# To do
Every line below between the line holding "Task: Switch the language to 中文" and the line holding "Open subscriber kalen", inclusive, should be repeated exactly, and all other lines omitted.

# Records for the exercise
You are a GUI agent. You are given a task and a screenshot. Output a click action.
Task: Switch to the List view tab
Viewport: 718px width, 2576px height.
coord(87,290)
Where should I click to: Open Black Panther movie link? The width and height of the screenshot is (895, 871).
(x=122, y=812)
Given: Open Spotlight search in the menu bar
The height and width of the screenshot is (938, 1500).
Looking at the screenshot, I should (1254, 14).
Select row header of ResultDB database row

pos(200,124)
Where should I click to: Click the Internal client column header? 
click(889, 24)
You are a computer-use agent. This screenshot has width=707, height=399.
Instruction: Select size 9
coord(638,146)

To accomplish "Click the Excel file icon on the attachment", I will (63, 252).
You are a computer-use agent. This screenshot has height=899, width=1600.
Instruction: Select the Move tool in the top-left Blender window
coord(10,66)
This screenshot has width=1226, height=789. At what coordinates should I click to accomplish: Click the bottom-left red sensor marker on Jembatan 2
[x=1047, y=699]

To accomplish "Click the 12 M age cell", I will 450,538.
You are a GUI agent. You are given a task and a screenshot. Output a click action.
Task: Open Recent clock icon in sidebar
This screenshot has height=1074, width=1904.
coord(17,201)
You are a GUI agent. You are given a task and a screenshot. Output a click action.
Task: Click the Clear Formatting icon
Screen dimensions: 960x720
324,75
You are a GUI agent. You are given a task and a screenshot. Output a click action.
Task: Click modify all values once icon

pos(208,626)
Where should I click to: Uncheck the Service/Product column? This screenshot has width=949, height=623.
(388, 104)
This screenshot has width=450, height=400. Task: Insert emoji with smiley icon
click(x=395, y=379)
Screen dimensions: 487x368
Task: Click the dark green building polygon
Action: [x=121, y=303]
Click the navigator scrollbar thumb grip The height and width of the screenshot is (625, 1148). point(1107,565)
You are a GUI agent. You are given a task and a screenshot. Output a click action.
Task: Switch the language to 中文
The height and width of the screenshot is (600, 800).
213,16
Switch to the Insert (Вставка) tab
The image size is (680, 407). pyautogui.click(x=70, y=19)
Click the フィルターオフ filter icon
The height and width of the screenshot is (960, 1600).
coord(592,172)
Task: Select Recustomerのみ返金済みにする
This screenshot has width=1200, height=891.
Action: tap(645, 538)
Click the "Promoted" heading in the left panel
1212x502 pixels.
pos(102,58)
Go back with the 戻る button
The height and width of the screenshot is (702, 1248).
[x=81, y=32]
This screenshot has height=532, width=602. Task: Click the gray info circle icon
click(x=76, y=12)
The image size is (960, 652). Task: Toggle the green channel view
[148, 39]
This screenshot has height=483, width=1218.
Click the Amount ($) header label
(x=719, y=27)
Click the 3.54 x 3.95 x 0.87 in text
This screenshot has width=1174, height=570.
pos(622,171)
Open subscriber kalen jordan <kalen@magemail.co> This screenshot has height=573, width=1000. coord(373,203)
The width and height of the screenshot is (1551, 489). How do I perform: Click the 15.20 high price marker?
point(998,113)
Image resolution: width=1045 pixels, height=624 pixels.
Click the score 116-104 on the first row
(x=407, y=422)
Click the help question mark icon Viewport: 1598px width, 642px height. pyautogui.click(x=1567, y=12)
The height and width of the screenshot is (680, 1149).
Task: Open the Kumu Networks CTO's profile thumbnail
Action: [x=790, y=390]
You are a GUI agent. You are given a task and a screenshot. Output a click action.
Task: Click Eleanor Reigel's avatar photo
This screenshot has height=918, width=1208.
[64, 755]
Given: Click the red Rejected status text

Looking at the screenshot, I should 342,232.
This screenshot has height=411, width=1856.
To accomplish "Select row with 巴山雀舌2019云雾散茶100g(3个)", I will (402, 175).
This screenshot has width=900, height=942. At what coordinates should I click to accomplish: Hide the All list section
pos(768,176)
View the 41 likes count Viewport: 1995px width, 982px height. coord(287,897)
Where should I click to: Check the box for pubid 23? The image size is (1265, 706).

# Task output
Task: Switch the language to 中文
The height and width of the screenshot is (600, 800).
213,16
Switch to the Insert (Вставка) tab
The image size is (680, 407). pyautogui.click(x=70, y=19)
Click the フィルターオフ filter icon
The height and width of the screenshot is (960, 1600).
coord(592,172)
Task: Select Recustomerのみ返金済みにする
This screenshot has width=1200, height=891.
Action: tap(645, 538)
Click the "Promoted" heading in the left panel
1212x502 pixels.
pos(102,58)
Go back with the 戻る button
The height and width of the screenshot is (702, 1248).
[x=81, y=32]
This screenshot has height=532, width=602. Task: Click the gray info circle icon
click(x=76, y=12)
The image size is (960, 652). Task: Toggle the green channel view
[148, 39]
This screenshot has height=483, width=1218.
Click the Amount ($) header label
(x=719, y=27)
Click the 3.54 x 3.95 x 0.87 in text
This screenshot has width=1174, height=570.
pos(622,171)
Open subscriber kalen jordan <kalen@magemail.co> This screenshot has height=573, width=1000. coord(373,203)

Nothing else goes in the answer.